Can you post a sample member data form? I'll work on a macro to do what you want but I need a sample for coding and for testing purpose.

Rollin


----------



## DougS (Jul 5, 2004)

Sure. Heres a form. 

I just want the form data going side to side.

eg.
Name Date Age 
Driver 01/02 25
Driver1 03/03 33

Except with all the info.

Thanks
Doug


----------



## Rollin_Again (Sep 4, 2003)

I'm almost done with your macro. There are a couple of issues to address:

1. Is there any reason you are choosing to house your data in a spreadsheet instead of a true database? What you are doing is much better suited for Access instead of Excel. If you ever need the data in Excel format later, Access can export its data straight into Excel.

2. If you still want to use Excel to hold your data, do you already have an existing spreadsheet that you are entering your data in? If so, please give me the name of the Excel file and the location of it on your drive. If you can, it would be better to zip the workbook and post it so I can see how you want the data to be arranged. (if you don't have Winzip you can just change the extension of the workbook to *.txt* and attach it as a text file and I'll change it back to *.xls* when I download it.

3. How do you plan on processing multiple documents?
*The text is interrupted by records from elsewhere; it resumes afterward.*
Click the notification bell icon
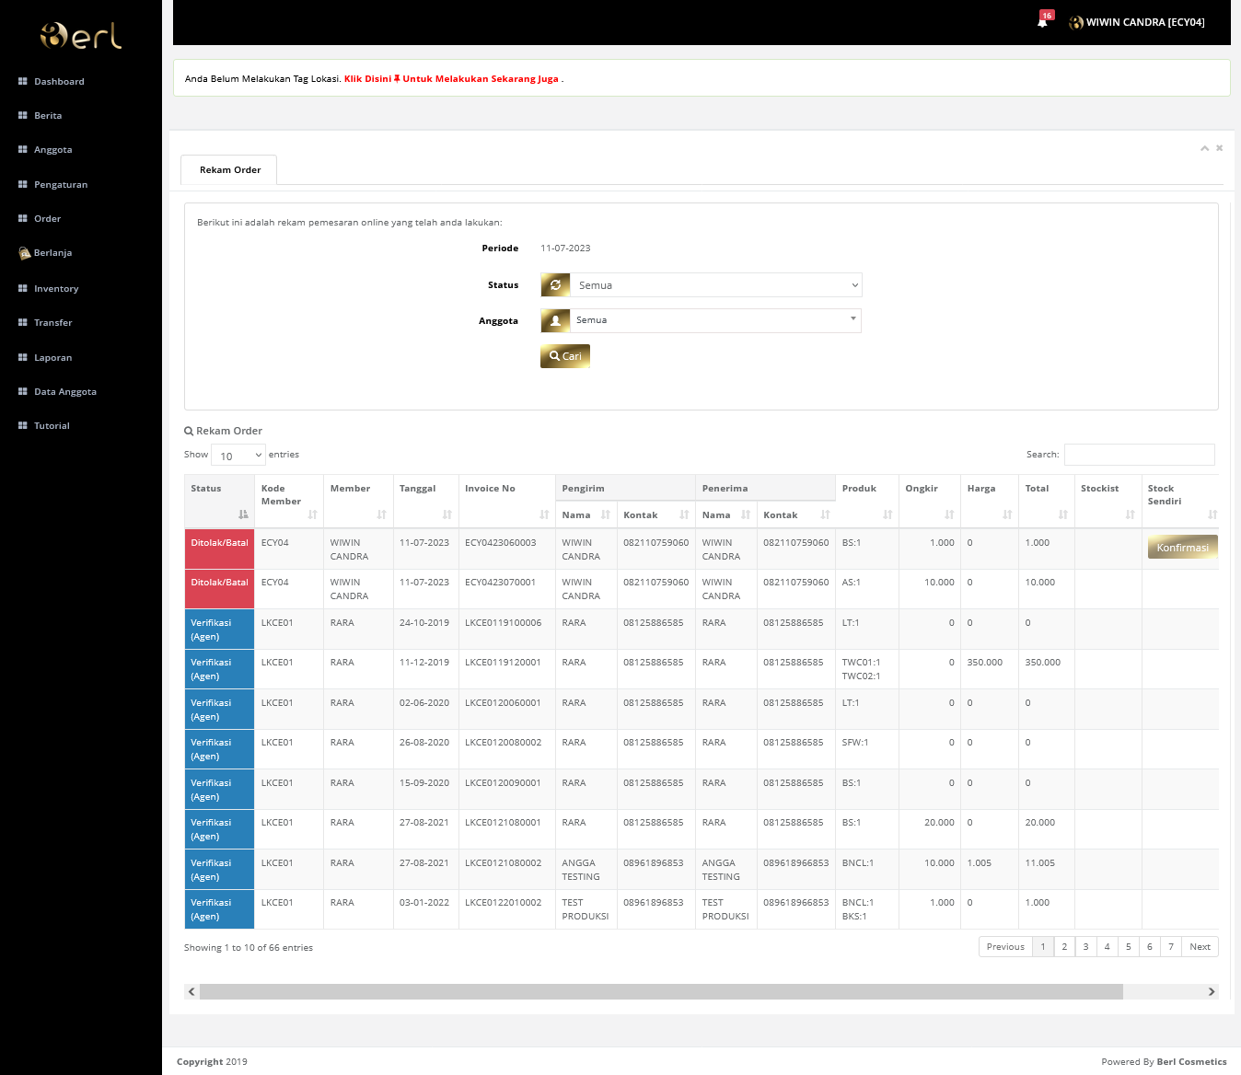Screen dimensions: 1241x1075 click(1042, 22)
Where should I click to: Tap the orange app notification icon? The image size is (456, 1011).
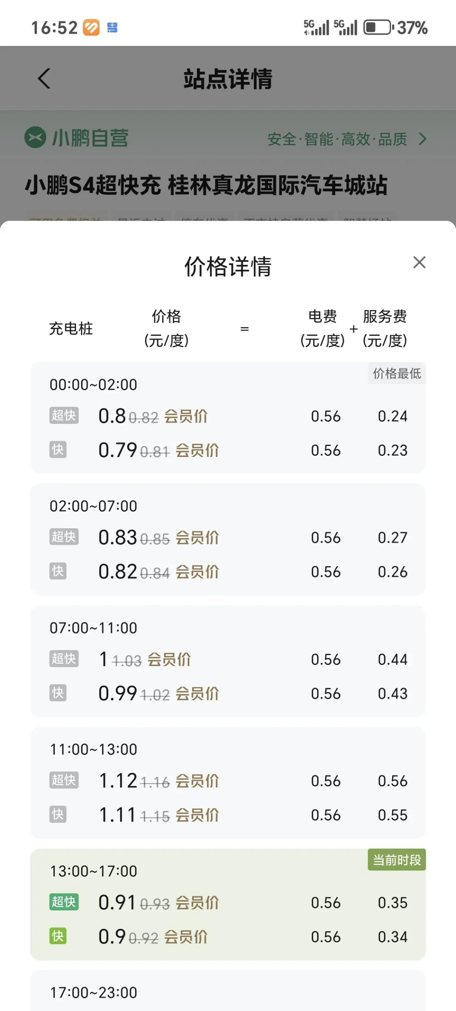(x=91, y=28)
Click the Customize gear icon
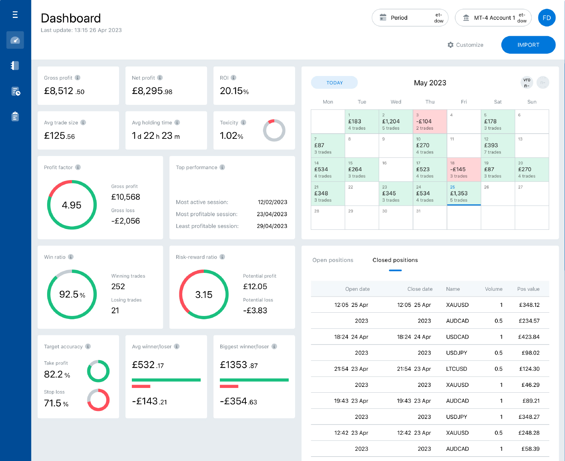 (x=451, y=45)

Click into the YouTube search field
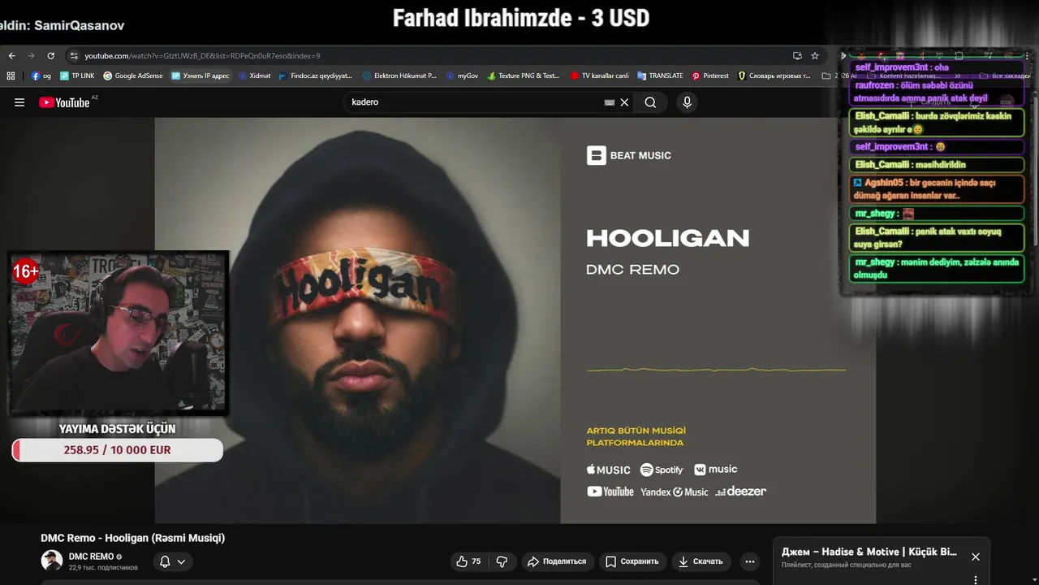pos(475,102)
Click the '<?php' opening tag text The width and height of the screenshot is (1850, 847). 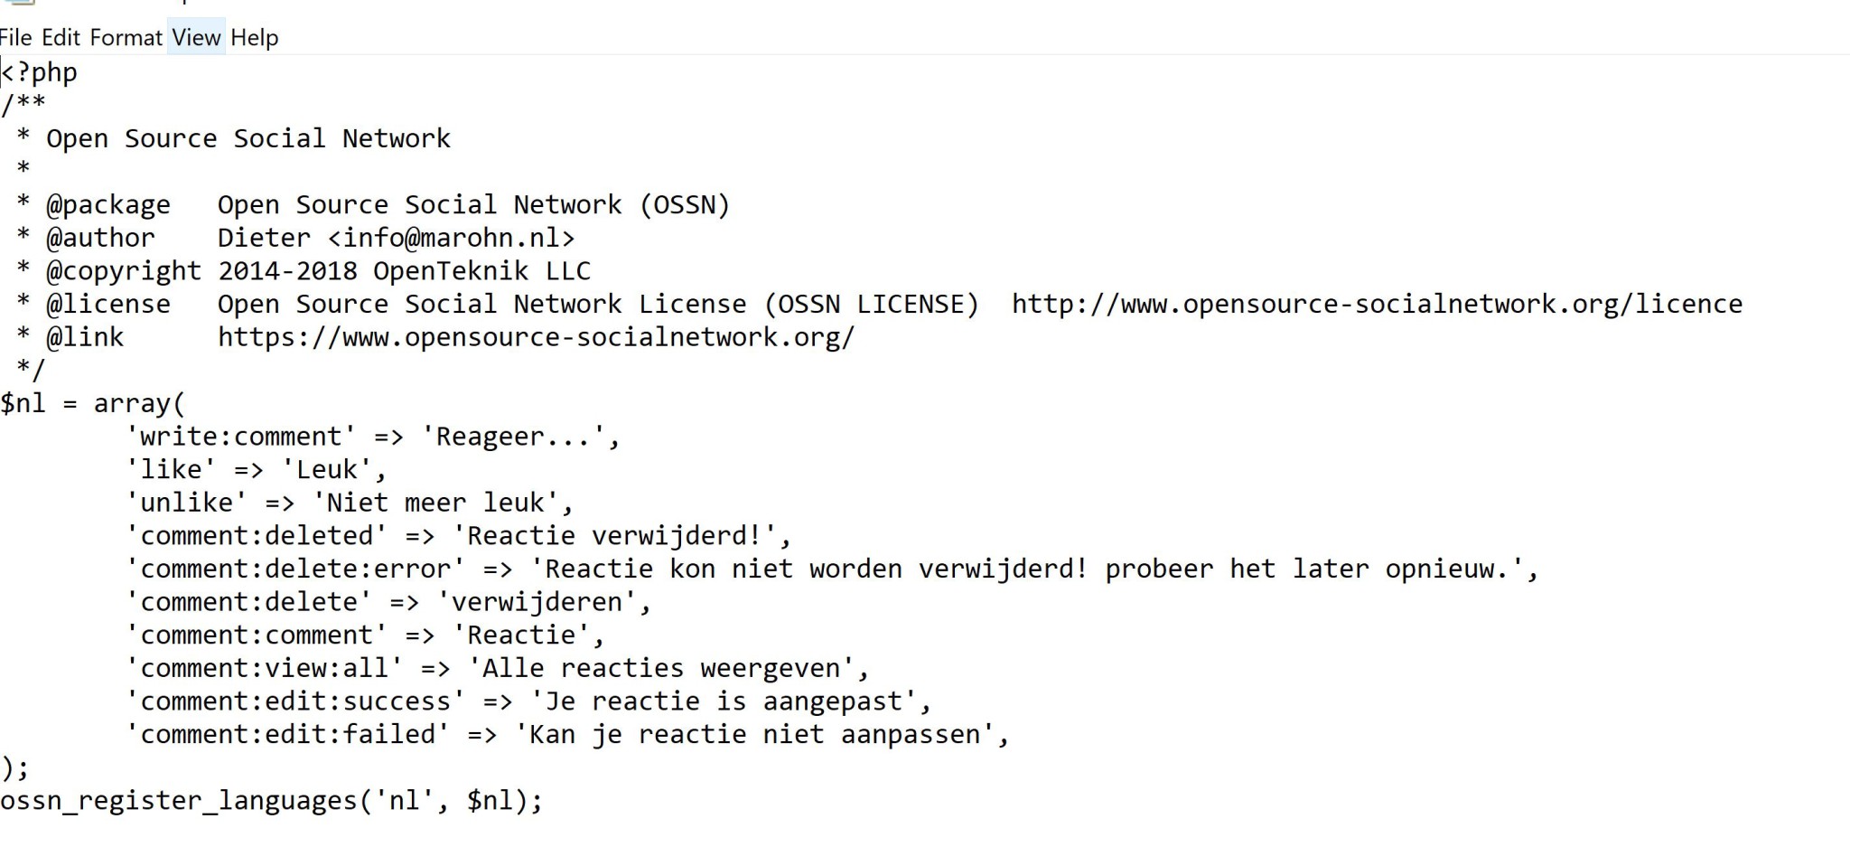pyautogui.click(x=40, y=72)
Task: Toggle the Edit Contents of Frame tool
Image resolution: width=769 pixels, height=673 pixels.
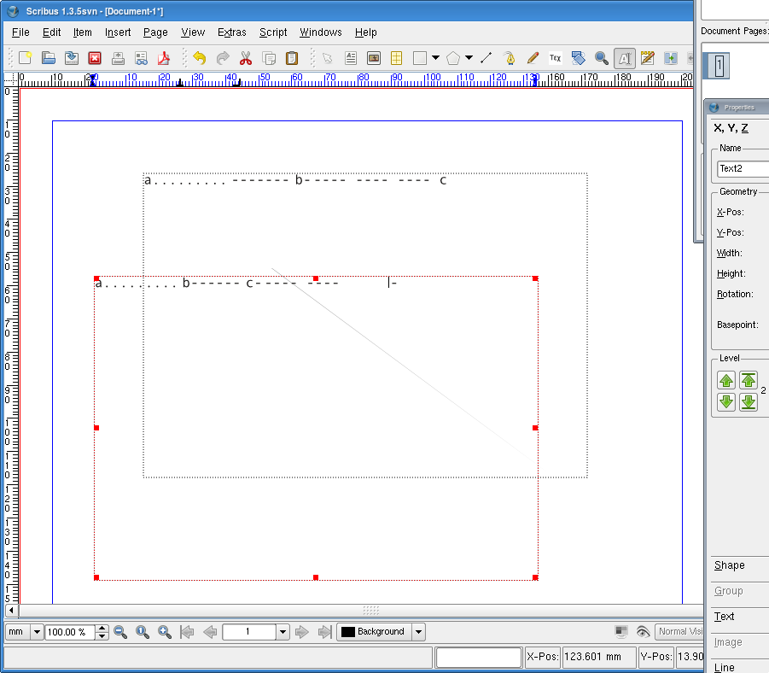Action: point(624,58)
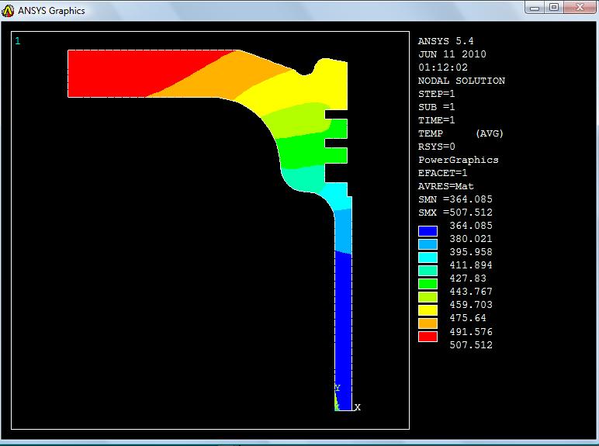Viewport: 599px width, 446px height.
Task: Click the Y axis label of triad
Action: click(337, 388)
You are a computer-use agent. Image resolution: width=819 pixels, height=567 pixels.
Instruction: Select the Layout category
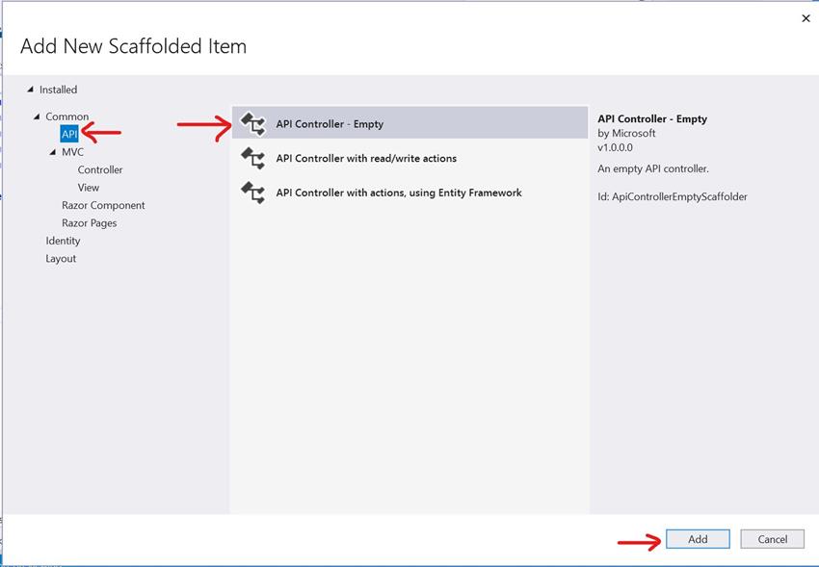coord(60,258)
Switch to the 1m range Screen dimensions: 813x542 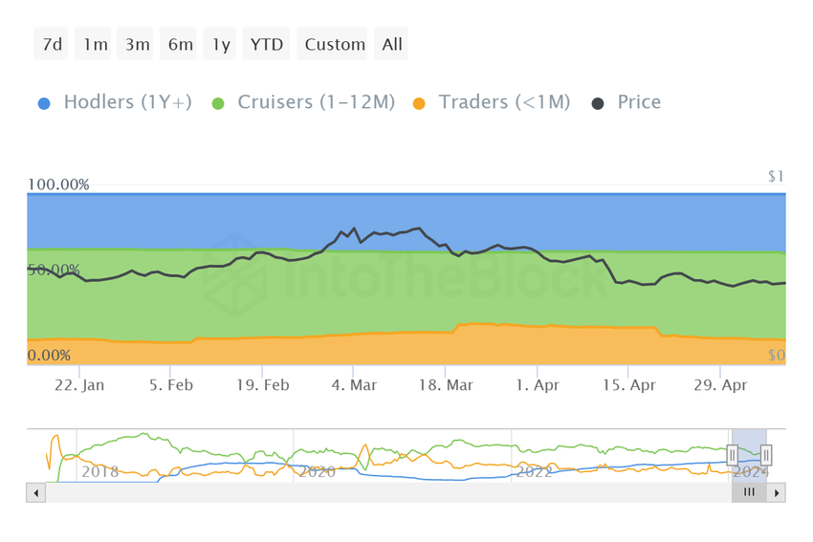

Do you want to store all the un-processed documents in one directory and then automatically move them to another after they have been processed? Do you want to store them in one directory and then delete them after being processed? Either way, you need to have a place to hold the unprocessed files and the files need to be moved or deleted after being processed so that the next time you run the code it will not add duplicate data. I hope that makes sense. If you understand what I am talking about, give me the name and locations of the directories that will hold your processed and unprocessed data.

Rollin


----------



## DougS (Jul 5, 2004)

Okay.

1. Sure if i can export it that works fine. I just need to get it to excel for people without access.

2. N/A

3. Just going from one folder to another works. A processed folder and an unprocessed folder is fine. I do need to keep the original word files. 

Just having it scan the unprocessed folder, import it, then move it to processed will be great.

Full locations of the DIRs if you need that:
C:/Documents and Settings/Duane/Desktop/CIKA 2004/Members/Processed/
C:/Documents and Settings/Duane/Desktop/CIKA 2004/Members/UnProcessed/
The DB can go in C:/Documents and Settings/Duane/Desktop/CIKA 2004/Members/

Thanks,
Doug


----------



## Rollin_Again (Sep 4, 2003)

For now, I'll make the macro work with Excel. We can fine tune your app and convert it to Access later since I do not know how experienced you are in using Access. I'll finish coding tommorow so you have something in the meanwhile. Going from Excel to Access is very simple  


Rollin


----------



## DougS (Jul 5, 2004)

Excel is fine really, It doesn't need to be searchable or anything. Just make each form a row and each field a column.

Eg.

---------Field1-----Field2-----Field 3--
Form1--Answer----Answer----Answer--
Form2--Answer----Answer----Answer-- 
Form3--Answer----Answer----Answer--

Thanks
Doug


----------



## Rollin_Again (Sep 4, 2003)

Here is the code you need to automate your process. Follow these steps to implement the code.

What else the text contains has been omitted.